▶ Collected data:

+ + + + + + +

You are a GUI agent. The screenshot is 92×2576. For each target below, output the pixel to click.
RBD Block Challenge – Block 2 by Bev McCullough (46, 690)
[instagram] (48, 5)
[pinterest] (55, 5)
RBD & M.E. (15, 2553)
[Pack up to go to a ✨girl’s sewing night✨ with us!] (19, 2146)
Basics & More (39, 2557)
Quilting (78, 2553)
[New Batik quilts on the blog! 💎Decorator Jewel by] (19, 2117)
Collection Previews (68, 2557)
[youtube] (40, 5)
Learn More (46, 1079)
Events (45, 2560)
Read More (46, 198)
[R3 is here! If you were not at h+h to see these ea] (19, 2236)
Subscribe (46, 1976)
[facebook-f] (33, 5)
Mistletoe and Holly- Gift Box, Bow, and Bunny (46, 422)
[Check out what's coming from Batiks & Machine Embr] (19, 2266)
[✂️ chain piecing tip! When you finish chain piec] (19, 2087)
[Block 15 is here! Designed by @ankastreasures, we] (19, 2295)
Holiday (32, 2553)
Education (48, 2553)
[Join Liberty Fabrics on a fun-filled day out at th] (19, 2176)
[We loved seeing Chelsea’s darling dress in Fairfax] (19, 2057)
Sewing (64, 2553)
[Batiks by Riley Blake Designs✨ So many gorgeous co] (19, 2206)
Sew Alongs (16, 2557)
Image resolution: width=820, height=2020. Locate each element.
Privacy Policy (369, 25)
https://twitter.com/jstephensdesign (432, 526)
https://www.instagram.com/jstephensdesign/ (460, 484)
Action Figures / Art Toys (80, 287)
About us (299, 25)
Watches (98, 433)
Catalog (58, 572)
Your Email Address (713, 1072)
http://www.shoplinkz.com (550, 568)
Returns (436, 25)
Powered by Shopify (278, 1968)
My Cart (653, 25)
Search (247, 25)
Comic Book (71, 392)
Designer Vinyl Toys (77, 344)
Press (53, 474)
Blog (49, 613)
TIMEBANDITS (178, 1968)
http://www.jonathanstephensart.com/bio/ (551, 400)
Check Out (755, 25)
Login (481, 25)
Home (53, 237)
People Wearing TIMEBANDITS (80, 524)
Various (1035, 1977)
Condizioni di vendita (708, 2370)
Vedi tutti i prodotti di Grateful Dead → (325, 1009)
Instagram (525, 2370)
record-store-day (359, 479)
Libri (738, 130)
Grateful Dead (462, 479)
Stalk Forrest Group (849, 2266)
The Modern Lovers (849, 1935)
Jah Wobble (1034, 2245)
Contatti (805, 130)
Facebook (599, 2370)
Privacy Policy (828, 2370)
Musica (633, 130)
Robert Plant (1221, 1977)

+ + + + + + +

▶ THE PROBLEM:
When you reach the line with "http://www.shoplinkz.com (550, 568)" in the records above, start writing out lines exactly, and stop once the line with "http://www.jonathanstephensart.com/bio/ (551, 400)" has been written; include nothing else.

▶ SOLVED EXERCISE:
http://www.shoplinkz.com (550, 568)
Returns (436, 25)
Powered by Shopify (278, 1968)
My Cart (653, 25)
Search (247, 25)
Comic Book (71, 392)
Designer Vinyl Toys (77, 344)
Press (53, 474)
Blog (49, 613)
TIMEBANDITS (178, 1968)
http://www.jonathanstephensart.com/bio/ (551, 400)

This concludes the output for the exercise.